Dataset items
####################

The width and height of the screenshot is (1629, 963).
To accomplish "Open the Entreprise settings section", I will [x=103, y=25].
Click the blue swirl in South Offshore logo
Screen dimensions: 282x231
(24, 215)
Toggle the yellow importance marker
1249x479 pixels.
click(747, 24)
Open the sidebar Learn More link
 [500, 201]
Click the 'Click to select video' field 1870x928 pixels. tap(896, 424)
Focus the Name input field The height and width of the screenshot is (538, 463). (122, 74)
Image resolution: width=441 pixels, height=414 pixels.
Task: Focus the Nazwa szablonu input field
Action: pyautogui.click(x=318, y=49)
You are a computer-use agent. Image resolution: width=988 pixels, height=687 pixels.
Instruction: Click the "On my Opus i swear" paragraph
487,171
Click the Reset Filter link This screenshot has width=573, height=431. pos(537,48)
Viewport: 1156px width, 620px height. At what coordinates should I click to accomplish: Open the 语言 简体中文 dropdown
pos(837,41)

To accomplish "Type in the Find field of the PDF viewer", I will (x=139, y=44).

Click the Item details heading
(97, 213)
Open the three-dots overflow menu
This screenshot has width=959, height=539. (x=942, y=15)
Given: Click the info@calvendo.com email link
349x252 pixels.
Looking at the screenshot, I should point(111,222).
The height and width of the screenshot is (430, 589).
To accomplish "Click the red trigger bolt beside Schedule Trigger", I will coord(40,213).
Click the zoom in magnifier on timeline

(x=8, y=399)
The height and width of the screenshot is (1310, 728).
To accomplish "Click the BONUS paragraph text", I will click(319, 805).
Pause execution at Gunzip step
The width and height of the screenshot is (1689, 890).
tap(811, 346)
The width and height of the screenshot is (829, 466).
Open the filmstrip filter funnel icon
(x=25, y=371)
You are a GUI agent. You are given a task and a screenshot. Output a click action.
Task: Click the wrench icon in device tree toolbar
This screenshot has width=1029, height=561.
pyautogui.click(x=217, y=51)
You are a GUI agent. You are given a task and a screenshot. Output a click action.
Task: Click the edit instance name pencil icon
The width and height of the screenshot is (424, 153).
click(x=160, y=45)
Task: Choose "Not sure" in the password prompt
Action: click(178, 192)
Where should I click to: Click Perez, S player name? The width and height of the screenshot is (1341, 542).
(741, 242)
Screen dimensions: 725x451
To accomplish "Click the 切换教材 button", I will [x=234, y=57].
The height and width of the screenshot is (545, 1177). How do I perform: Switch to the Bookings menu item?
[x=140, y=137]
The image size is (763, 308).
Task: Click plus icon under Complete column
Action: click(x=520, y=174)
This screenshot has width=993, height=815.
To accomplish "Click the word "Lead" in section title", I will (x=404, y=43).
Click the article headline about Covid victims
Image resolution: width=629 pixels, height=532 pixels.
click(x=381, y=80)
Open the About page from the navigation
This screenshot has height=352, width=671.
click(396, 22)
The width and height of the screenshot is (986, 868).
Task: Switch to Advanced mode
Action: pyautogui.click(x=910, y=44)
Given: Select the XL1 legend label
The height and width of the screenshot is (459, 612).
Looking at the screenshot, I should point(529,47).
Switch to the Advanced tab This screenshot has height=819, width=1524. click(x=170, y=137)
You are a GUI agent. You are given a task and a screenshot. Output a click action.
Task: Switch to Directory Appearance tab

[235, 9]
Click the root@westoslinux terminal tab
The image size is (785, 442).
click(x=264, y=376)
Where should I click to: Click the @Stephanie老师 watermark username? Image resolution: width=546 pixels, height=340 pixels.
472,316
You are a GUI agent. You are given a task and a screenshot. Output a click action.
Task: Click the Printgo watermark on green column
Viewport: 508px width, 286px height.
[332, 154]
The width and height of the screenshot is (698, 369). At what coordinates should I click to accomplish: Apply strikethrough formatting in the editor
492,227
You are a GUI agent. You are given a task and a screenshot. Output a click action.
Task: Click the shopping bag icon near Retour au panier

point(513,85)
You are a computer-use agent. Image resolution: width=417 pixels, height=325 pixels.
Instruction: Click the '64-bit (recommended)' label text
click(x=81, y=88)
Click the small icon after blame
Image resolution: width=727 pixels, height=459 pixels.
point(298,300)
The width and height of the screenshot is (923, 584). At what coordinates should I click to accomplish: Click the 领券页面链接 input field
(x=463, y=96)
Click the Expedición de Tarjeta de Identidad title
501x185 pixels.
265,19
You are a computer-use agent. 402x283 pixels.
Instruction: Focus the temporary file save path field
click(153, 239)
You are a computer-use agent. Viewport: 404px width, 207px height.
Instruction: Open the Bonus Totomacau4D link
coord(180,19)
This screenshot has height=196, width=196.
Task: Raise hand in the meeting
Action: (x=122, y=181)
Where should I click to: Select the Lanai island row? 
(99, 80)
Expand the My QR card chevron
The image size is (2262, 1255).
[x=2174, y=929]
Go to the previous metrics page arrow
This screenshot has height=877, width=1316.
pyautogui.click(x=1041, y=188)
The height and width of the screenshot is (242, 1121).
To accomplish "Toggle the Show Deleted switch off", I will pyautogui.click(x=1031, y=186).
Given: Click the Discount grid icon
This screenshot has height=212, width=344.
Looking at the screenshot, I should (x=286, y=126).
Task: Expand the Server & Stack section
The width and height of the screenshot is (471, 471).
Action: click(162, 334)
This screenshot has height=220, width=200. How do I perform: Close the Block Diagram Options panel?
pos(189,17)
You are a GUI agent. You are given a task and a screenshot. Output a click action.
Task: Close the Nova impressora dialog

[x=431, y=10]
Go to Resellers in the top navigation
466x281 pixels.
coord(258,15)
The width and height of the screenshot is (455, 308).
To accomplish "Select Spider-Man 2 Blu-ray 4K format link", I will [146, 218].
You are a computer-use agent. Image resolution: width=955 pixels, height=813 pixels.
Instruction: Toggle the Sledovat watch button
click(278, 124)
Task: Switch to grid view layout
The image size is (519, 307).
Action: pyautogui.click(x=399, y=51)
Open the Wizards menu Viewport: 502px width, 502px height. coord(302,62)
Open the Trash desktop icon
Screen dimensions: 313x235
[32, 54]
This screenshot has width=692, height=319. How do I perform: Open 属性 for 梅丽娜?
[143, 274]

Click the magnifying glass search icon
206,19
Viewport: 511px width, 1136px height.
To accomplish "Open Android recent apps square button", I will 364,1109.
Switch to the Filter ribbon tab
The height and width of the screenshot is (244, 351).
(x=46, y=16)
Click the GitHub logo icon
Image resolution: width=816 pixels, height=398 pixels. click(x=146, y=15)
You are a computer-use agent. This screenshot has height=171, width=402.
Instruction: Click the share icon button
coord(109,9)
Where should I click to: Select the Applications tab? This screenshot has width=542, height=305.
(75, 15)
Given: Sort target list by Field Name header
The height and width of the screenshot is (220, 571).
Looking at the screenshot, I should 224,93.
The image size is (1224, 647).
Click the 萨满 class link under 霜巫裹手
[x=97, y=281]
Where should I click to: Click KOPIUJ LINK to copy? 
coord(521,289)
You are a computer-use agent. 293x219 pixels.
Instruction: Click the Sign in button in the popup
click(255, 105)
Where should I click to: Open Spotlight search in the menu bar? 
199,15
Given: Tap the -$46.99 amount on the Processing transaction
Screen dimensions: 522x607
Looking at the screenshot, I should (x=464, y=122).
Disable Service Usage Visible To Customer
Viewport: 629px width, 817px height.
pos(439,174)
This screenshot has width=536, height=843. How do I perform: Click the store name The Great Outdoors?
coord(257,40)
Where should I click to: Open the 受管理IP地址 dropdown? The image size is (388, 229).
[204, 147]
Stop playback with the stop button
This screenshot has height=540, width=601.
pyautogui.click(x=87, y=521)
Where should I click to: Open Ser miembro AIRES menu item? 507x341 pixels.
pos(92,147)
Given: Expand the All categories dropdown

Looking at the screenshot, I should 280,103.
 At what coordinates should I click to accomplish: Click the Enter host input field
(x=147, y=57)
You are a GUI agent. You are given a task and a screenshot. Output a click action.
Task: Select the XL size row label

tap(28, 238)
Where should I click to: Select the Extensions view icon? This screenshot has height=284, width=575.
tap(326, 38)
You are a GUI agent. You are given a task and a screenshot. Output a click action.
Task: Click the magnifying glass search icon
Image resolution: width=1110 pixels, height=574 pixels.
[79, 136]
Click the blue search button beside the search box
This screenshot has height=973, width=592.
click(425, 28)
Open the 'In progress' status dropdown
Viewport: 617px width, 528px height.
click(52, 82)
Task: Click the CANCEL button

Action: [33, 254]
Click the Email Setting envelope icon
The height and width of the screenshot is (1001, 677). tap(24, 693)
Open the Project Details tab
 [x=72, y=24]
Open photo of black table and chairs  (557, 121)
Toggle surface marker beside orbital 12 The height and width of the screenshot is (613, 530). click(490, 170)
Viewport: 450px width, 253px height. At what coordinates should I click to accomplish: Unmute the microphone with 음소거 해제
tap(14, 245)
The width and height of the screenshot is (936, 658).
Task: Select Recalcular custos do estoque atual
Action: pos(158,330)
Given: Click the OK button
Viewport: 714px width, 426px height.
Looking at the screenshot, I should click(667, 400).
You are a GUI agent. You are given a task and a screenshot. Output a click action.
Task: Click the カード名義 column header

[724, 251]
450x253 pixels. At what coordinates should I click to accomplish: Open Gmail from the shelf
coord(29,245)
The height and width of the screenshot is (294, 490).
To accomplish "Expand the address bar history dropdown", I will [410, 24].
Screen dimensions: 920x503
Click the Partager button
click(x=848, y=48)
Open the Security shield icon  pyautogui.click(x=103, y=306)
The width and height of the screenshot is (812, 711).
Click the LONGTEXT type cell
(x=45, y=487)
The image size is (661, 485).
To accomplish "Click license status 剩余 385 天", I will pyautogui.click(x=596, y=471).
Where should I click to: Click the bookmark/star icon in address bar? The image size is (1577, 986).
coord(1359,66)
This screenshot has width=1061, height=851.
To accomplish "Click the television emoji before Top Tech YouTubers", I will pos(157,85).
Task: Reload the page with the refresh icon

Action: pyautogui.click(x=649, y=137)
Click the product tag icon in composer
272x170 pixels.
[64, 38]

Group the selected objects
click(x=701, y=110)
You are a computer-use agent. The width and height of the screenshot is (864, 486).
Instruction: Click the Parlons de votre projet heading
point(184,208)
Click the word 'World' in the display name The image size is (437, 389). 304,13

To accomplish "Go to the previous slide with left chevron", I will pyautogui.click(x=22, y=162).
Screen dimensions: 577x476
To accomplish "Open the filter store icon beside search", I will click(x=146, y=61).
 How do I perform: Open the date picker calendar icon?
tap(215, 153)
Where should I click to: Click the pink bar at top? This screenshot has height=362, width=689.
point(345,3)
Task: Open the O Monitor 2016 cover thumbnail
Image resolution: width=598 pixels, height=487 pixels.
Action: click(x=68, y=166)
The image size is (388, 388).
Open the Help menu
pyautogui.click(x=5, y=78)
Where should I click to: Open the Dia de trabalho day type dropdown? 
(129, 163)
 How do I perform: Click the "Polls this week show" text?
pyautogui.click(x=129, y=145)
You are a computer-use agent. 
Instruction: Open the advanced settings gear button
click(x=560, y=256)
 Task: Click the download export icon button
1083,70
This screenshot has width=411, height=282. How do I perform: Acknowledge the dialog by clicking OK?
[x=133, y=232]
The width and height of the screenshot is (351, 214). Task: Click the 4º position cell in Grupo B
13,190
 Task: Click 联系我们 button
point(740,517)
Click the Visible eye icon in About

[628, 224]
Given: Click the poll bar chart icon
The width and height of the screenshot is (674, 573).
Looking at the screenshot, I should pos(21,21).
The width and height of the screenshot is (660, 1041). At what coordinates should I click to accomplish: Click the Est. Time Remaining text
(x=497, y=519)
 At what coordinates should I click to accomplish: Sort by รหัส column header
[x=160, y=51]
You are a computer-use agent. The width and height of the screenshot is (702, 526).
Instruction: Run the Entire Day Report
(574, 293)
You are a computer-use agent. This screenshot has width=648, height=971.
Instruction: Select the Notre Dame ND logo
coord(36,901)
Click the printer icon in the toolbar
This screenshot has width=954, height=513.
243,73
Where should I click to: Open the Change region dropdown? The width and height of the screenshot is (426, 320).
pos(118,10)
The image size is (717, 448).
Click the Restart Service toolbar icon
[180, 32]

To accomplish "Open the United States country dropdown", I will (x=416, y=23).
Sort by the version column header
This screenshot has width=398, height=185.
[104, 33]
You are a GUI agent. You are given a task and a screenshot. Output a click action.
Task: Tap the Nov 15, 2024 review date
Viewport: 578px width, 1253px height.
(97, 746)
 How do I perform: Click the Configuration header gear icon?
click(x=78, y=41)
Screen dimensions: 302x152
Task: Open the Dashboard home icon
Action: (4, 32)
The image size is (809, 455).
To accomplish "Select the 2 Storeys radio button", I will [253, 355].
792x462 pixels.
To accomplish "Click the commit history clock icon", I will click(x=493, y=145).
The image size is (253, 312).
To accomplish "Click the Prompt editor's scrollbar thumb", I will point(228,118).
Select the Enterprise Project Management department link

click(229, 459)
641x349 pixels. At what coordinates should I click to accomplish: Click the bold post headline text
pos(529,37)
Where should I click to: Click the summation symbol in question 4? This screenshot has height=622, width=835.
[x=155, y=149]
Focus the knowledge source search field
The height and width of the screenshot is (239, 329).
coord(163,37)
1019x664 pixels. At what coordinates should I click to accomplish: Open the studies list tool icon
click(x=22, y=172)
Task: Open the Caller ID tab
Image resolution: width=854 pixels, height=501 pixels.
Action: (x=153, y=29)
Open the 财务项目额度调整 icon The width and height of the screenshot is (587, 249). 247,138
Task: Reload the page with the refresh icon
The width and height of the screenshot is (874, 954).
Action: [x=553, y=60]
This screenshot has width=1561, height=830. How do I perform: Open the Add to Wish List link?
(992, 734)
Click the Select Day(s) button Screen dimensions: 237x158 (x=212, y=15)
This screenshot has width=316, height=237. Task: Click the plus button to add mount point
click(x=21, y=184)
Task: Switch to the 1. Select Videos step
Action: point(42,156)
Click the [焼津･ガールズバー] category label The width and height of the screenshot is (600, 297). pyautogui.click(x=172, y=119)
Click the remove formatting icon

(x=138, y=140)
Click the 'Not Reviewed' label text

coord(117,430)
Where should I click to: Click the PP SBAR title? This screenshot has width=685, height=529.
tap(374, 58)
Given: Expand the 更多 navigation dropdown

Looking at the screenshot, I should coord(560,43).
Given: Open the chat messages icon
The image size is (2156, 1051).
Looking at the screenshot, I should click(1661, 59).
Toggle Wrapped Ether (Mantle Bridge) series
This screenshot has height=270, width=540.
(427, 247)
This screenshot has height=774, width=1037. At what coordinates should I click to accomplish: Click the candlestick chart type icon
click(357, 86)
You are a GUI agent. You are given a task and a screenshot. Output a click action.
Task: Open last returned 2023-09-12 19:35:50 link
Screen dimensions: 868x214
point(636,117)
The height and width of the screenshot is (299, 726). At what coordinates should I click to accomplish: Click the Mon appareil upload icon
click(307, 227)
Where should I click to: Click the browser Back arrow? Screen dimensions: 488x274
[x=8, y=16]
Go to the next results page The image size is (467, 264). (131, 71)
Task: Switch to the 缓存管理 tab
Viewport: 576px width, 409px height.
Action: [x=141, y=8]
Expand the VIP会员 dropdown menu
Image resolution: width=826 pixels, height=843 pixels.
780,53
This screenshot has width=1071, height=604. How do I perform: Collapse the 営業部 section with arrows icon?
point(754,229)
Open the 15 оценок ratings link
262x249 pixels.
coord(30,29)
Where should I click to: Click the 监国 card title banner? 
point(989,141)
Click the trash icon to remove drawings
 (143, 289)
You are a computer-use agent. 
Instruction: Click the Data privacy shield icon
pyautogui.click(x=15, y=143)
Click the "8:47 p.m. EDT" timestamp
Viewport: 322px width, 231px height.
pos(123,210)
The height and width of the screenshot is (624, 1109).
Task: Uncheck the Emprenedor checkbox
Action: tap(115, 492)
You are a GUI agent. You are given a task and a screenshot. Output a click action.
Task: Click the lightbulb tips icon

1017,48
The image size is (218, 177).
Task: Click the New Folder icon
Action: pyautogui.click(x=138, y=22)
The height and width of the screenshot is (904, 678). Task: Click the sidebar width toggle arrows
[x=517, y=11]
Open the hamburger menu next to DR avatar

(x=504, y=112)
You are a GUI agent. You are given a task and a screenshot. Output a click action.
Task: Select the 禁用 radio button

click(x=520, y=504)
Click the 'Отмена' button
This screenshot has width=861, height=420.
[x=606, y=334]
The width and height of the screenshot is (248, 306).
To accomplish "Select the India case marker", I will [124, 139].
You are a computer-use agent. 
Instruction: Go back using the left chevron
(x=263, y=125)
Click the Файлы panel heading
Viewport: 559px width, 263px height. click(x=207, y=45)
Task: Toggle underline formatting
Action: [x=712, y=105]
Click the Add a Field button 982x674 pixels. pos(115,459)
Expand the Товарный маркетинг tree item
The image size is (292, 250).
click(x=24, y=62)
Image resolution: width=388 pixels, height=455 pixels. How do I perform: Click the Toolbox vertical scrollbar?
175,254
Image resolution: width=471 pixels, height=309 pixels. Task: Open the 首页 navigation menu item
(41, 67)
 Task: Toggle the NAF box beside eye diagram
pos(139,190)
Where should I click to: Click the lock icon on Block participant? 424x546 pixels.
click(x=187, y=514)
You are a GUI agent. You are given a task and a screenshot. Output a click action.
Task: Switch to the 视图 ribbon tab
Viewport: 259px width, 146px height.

####################

▶ PROBLEM STATEMENT: Count how many lines of the entries contain the word "tree", and respond with that count only.

▶ RESPONSE TO THE TASK: 2